Now, there’s a distinct difference between different and good, and Legion thankfully is good also. Legion is not heavy on narrative, but it’s trippy method of storytelling combined with its intensely internalized story are its breakthrough; the best parts of the show take place entirely within the mind of the protagonist David Haller (where other characters are trapped as well; the surreality of Haller’s reality-shifting powers allow this). Legion explores the serious trappings of mental illness, which Haller has suffered with his whole life, using comic book magic strictures as a way to literally explore his mind. There’s also just some batshit insane comic book style action sequences and journeys inside his brain which are beautiful and compelling of their own accord. The best episodes, the third and second to last (“Chapter 6” and “Chapter 7” respectively) feature the team, Haller, and his colleagues Syd, Melanie, Cary, and Kerry, coming together to clear out his brain from the powerful mutant Shadow King, saving both him and themselves in the process, and getting to the bottom of what is making Haller tick. The scenes are both confusing and exciting in their sense of constantly shifting dream logic; the surrealist possibilities seem to make their own sort of sense.

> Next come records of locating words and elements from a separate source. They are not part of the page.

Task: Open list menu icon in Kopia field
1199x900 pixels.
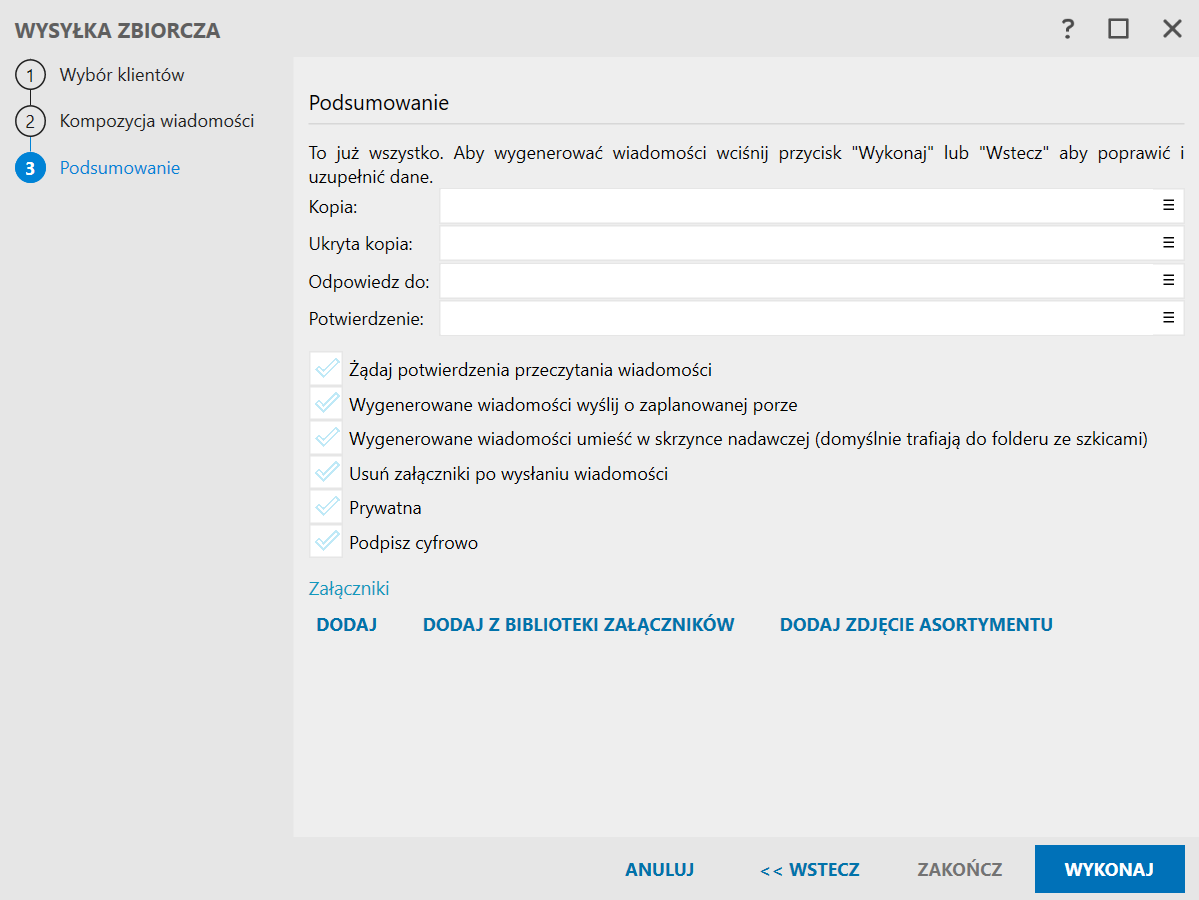Action: click(1168, 205)
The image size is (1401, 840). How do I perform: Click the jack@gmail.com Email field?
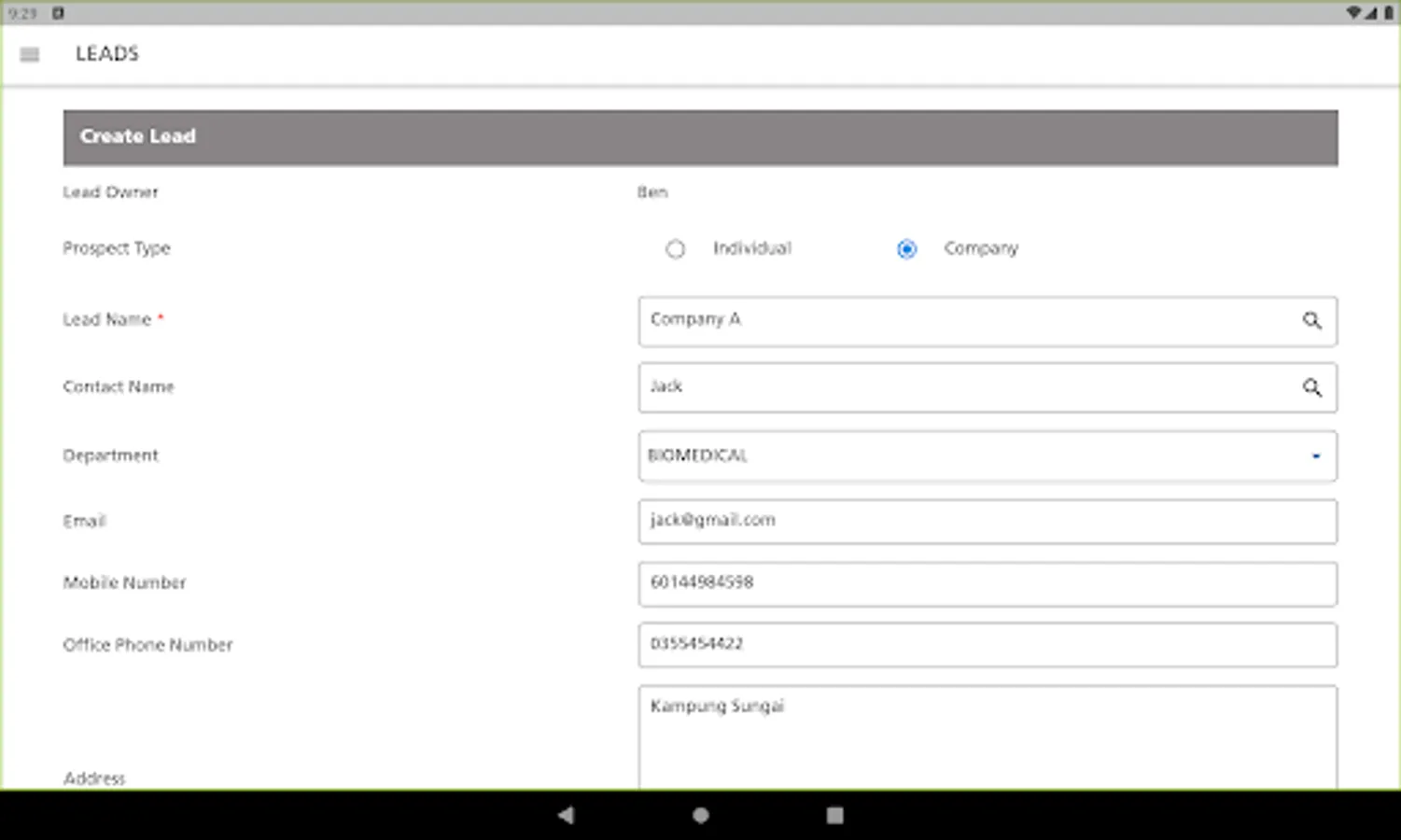pyautogui.click(x=987, y=521)
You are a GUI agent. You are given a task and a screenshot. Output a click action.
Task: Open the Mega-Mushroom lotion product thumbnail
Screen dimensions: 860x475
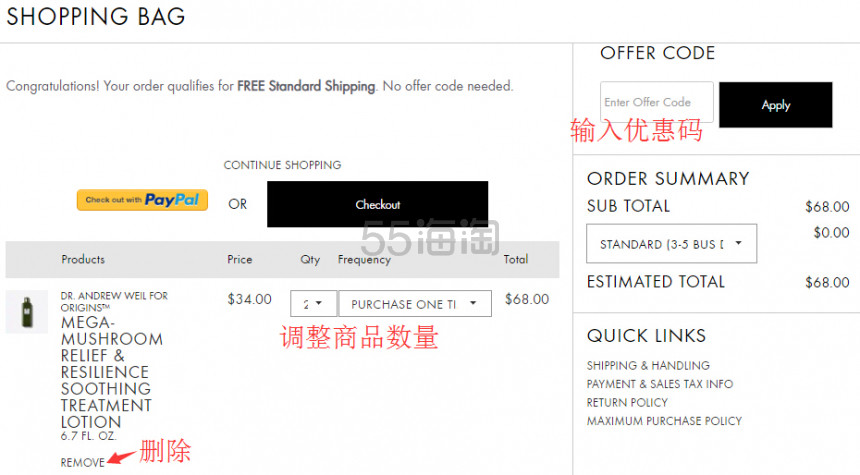(26, 312)
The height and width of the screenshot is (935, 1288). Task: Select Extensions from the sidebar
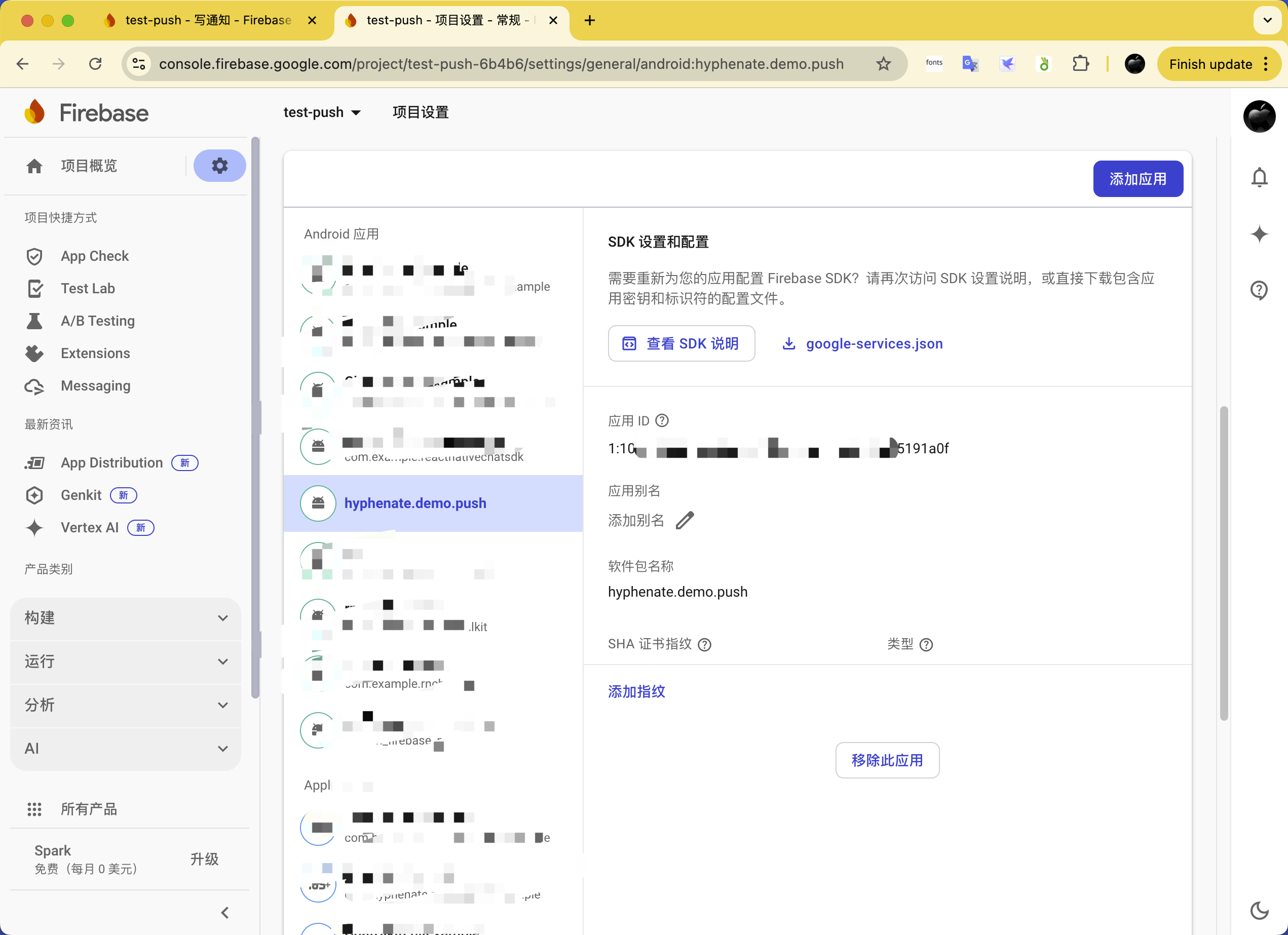coord(95,353)
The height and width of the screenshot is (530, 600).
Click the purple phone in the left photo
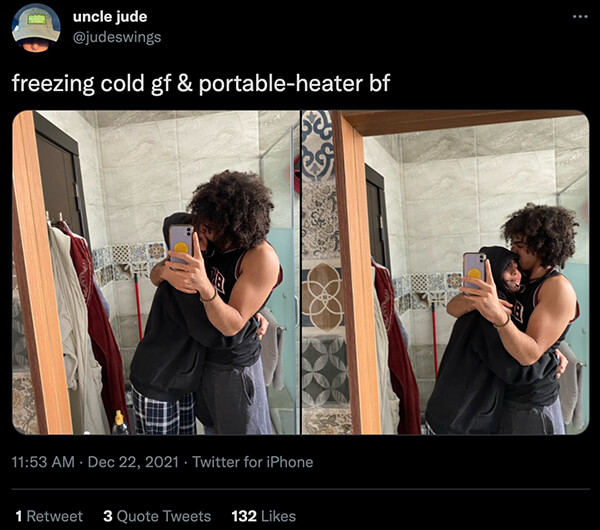pyautogui.click(x=181, y=244)
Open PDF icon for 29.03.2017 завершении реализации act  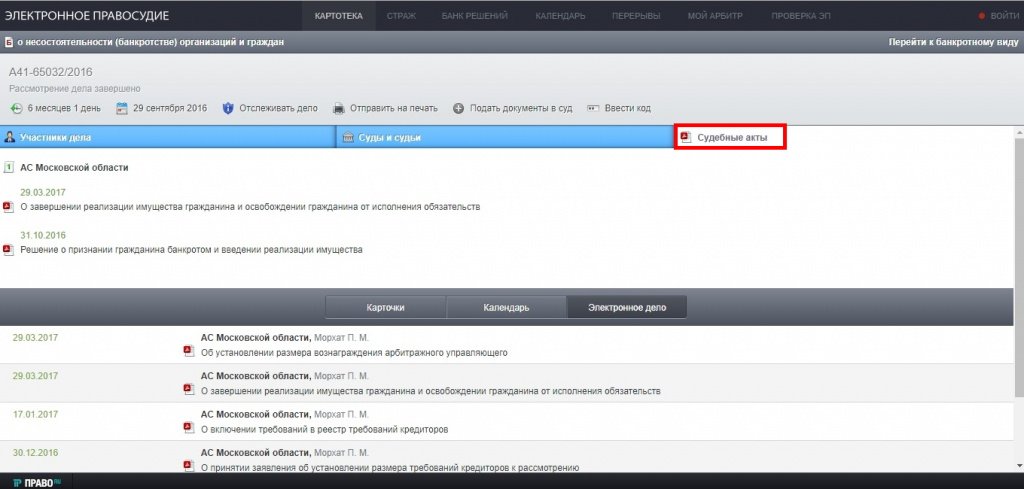tap(8, 207)
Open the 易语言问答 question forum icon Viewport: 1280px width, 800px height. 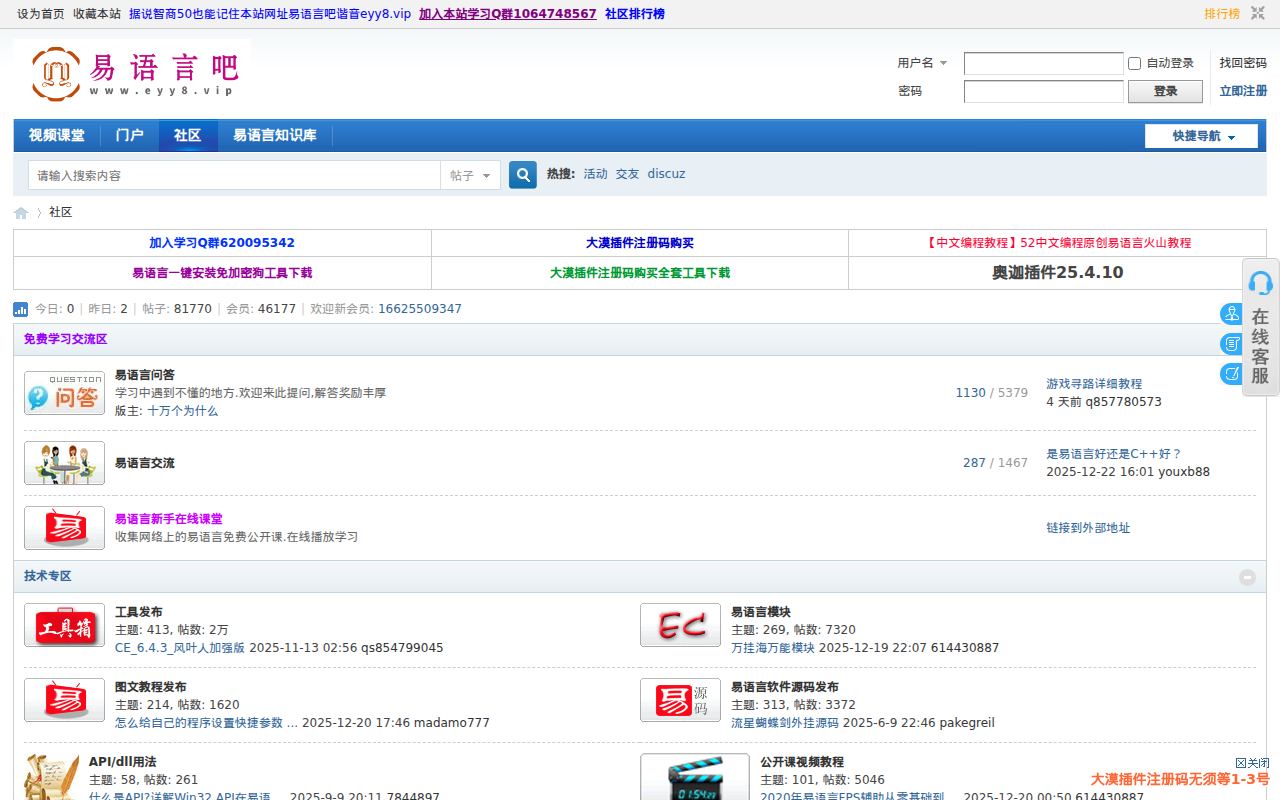coord(64,392)
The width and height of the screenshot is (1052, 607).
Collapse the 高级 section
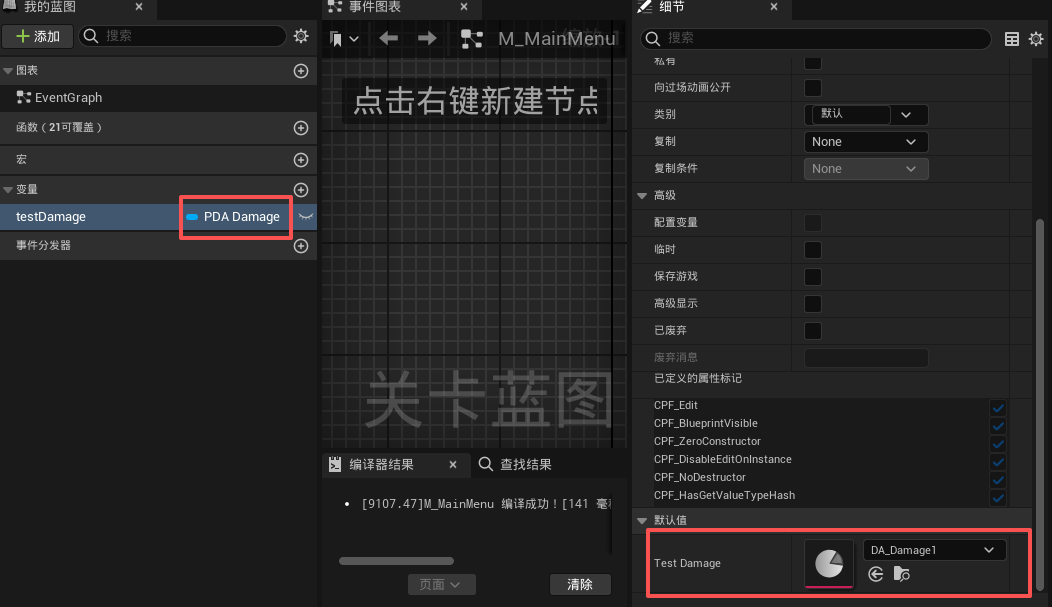coord(643,196)
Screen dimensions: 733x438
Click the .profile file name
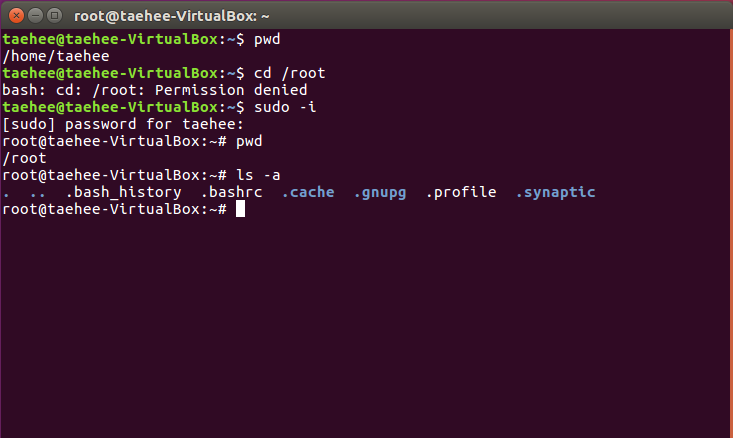tap(461, 192)
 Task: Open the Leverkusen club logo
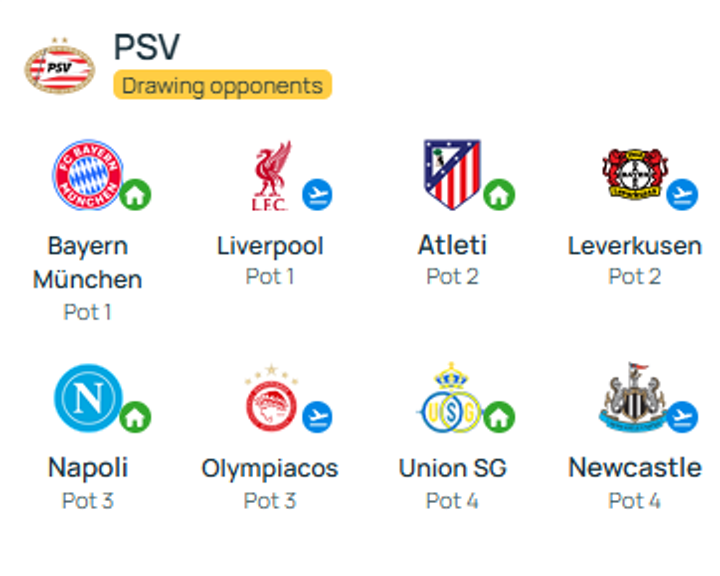634,175
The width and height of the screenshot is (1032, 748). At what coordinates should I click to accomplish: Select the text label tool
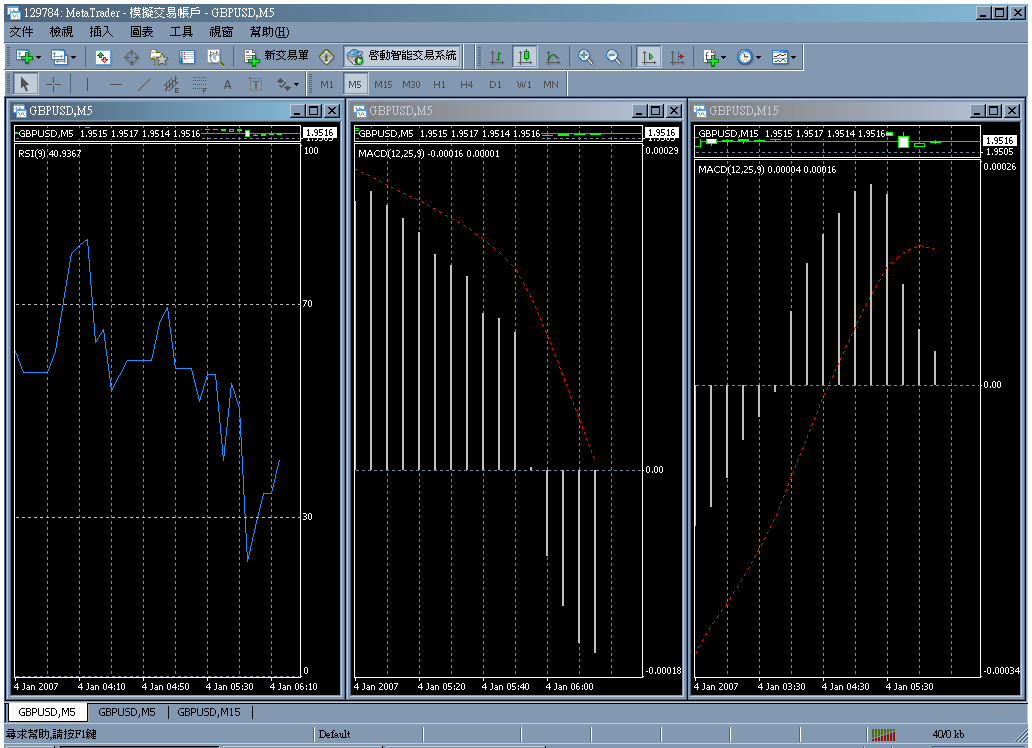click(x=227, y=84)
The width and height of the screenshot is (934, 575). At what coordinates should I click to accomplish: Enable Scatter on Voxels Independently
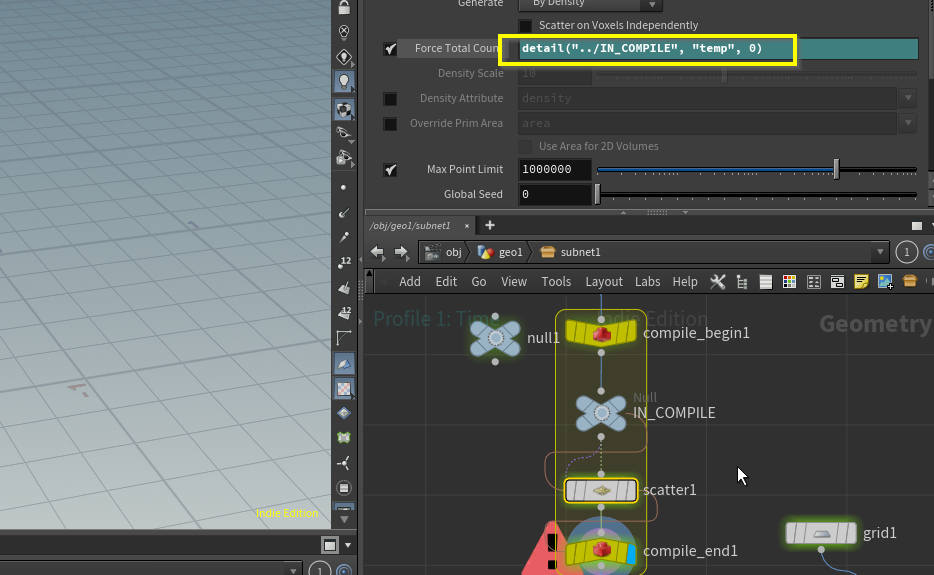tap(525, 25)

There are two primary antagonists in the first season of Legion. The Shadow King, a powerful mutant which has holed up in Haller’s mind since childhood after being defeated by Haller’s father, and made a home there, coming angrily to the fore when he learns how to maximize his powers just in time to take over Haller’s brain. Secondly, there’s the mysterious governmental or quasi-governmental organization Division 3, which is looking to round up people like Haller for the danger they potentially pose to us powerless humans.

Legion is less strong when dealing with Division 3, which in contrast to the groundbreaking fight within his mind against the Shadow King, seems like a carbon copy of the type of sketchy evil quasi-governmental organisations that have appeared throughout comic book properties from the start.  There’s a potential sympathetic angle to be used here; as normal humans ourselves, surely we can understand the potential dangers these mutants could cause unchecked to us, and our difficulties with stopping them could create the need for an organization to at least monitor these individuals. However, Legion doesn’t really play on this; the organization is pretty much one-dimensional – an object for the mutants to fear, and for them to work against. The Eye, the initial primary antagonist, a mutant who betrays his kind to work for Division 3 is uncomplicated pure villainy, and ends up just being built up to show the power of the Shadow King who kills him with ease in the penultimate episode. In the final episode, which feels somewhat anticlimactic after the tour de force of the penultimate episode, the opening sequence tries to engender sympathy for the other primary government employee, Clark, who interrogated Haller in the first episode, but it came as too little too late to do much for me.

The supporting characters also never really get a ton of attention. They’re interesting on the surface, but the show doesn’t get much deeper; it’s Haller’s show, at least in the first season, through and through.

The journey through the mind provides a pioneering vision of how to take the concept of humans with powers into new and exciting new directions. Some of the season felt like a work in progress, and the deep dive into Haller’s mind sometimes dominated the show to a degree in its eight episodes that cut short other potentially successful show elements, like developing the supporting characters. Still, in a field as stale as superheroes, I’ll gladly take a ambitious and new approach that does something very well over the safe same and I very much look forward to what the second season has to offer.